What the task asks >> Every line in the listing is to be echoed verbatim.

::::::::::

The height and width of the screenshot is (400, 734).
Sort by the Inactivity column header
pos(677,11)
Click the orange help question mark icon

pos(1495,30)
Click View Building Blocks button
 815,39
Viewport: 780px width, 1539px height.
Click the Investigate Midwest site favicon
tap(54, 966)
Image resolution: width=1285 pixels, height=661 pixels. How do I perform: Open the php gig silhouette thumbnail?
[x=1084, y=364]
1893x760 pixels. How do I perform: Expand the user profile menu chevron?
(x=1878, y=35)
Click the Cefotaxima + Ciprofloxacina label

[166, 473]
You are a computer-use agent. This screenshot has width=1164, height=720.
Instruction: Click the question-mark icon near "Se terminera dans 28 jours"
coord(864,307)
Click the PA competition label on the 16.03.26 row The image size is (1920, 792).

::::::::::

Exercise result >>
The height and width of the screenshot is (400, 734).
Sort by the Inactivity column header
pos(677,11)
Click the orange help question mark icon

pos(1495,30)
Click View Building Blocks button
 815,39
Viewport: 780px width, 1539px height.
Click the Investigate Midwest site favicon
tap(54, 966)
Image resolution: width=1285 pixels, height=661 pixels. How do I perform: Open the php gig silhouette thumbnail?
[x=1084, y=364]
1893x760 pixels. How do I perform: Expand the user profile menu chevron?
(x=1878, y=35)
Click the Cefotaxima + Ciprofloxacina label

[166, 473]
You are a computer-use agent. This screenshot has width=1164, height=720.
Instruction: Click the question-mark icon near "Se terminera dans 28 jours"
coord(864,307)
Click the PA competition label on the 16.03.26 row The image size is (1920, 792).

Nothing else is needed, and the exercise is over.